Alfred John West

British naval photographer and showman

One of England's pioneers in cinematography, Alfred J. West is far less known than his contemporaries, largely because so few of his films have survived. He was a marine photographer with the Southsea firm West & Sons, which he ran with his brother George. While he concentrated on studio portraiture, Alfred built up a fine reputation for yacht photography and other marine subjects, inventing the first automatic shutter to allow him to capture moving objects without blurring. He began experimenting with cinefilm in 1897, using his links with the Royal Navy to film torpedo firings at Portsmouth. From these experiments grew the famous West's Our Navy, based for fourteen years at the Polytechnic in London, while also touring Great Britain and its Empire. As a highly effective recruiting agent for the Royal Navy, West's film shows had official blessing, and very soon included British Army subjects for the same reason. He now had privileged access to film Britain's armed forces, but really came to prominence in 1898 when he received a Royal request to film the cruise of HMS Crescent, commanded by HRH the Duke of York (later to become King George V). The resulting film was shown to officers and crew, and then to Queen Victoria on 27 August at Osborne House, Isle of Wight. Her Majesty was most impressed, and West's future in cinematography was assured.

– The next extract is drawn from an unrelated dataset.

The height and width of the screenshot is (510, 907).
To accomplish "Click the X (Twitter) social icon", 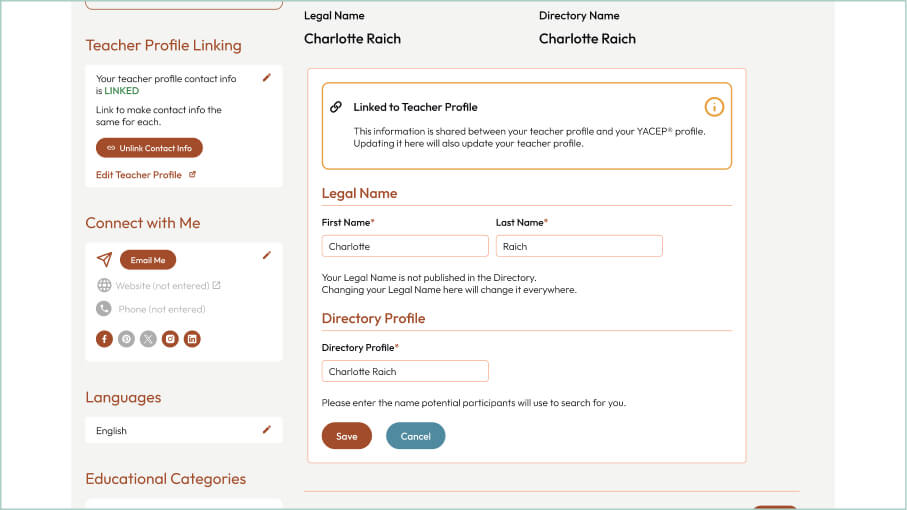I will [x=148, y=339].
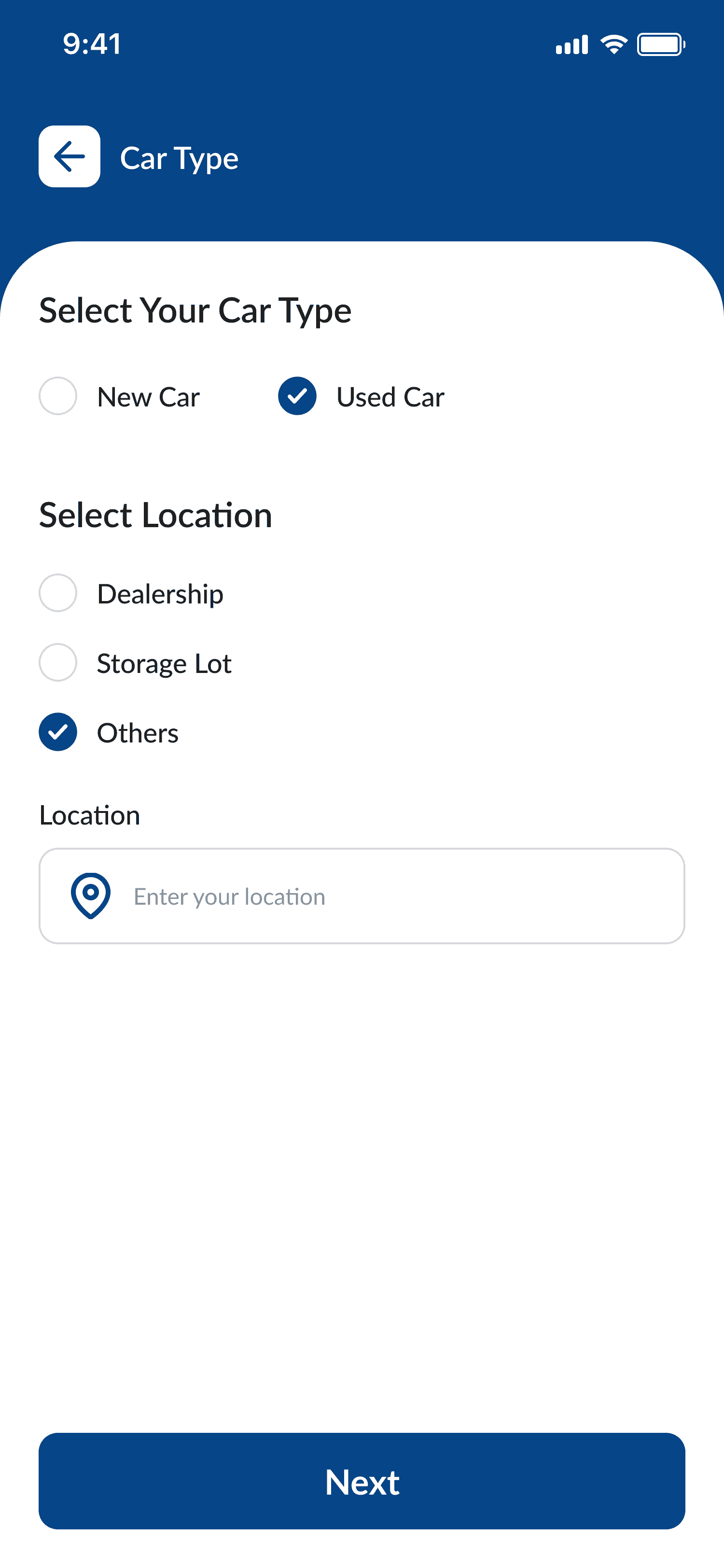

He went on to give his first public performance of cinefilm at Portland Hall, Southsea in October that year, and thereafter built on his popularity through regular shows in London and elsewhere. A new company was formed to deal with this new business, Our Navy Ltd., and West ceased to partner his brother in West & Sons. Our Navy and Our Army, as West's film shows came to be known, contained a mixture of film, magic lantern slides, sound effects, musical accompaniment, narration, and jingoistic songs sung with great patriotic fervour. He advertised performances in a number of ways, including the use of a large model naval ship which was towed around the vicinity of the halls where the shows were performed. This model appears in one of the films which survive, where it is shown posing as a full size ship being blown to bits by naval gunfire (actually duck shot and explosives) during the Russo-Japanese War of 1905; the real location was Portsmouth harbour. Undoubtedly influenced by other cinematographers of the time, West also used dramatic photoplay with some of his documentary subjects, in order to grab the emotional interest of his audiences. This is well illustrated throughout his catalogue Life in Our Navy and Our Army, which includes the story of a village boy who joins the Royal Navy and undergoes various drills, voyages and escapades to become a seaman torpedoman; on returning home, he finds that his mother has died, but tears turn to joy when he later becomes engaged to his childhood sweetheart. Such touching additions merely added to the popularity of his shows, which employed up to fifty people to help stage them, including a concert manager, lecturing assistants, publicity agents and projectionists.

The cinematograph he used was built by James Adams, a Southsea photographer. Filming of marine subjects was achieved from on board his own steam launch, from which good close-up shots were made of all kinds of vessels. West's extraordinary access to the Navy and Army makes one speculate whether military subjects claimed by newsreel companies of the time were actually commissioned from West. Such unusual access may be attributed mainly to his patriotic film programmes, which helped recruitment, and perhaps also because he was probably a freemason. The handful of West's surviving films are held by Wessex Film and Sound Archive. All of the original negatives were lost, it seems, when West gave up the business when it became too much for him and sold his entire stock shortly before the First World War. The films may well have been sold on to the Royal Navy for re-processing as chemicals for explosives, though there is no record of this. West, a Fellow of the Royal Geographic Society, retired to the Isle of Wight after the War, but returned to Southsea in 1928 and died there in lodgings in 1937. His obituary in the Portsmouth Times for 22 January 1937 was sub-headed 'Godfather Of The Films', in tribute to his work and the impact of Our Navy and Our Army upon audiences throughout the British Empire.

David Lee

Note: Alfred West is not to be confused with another British showman of the period, T.J. West, though the latter often encouraged this.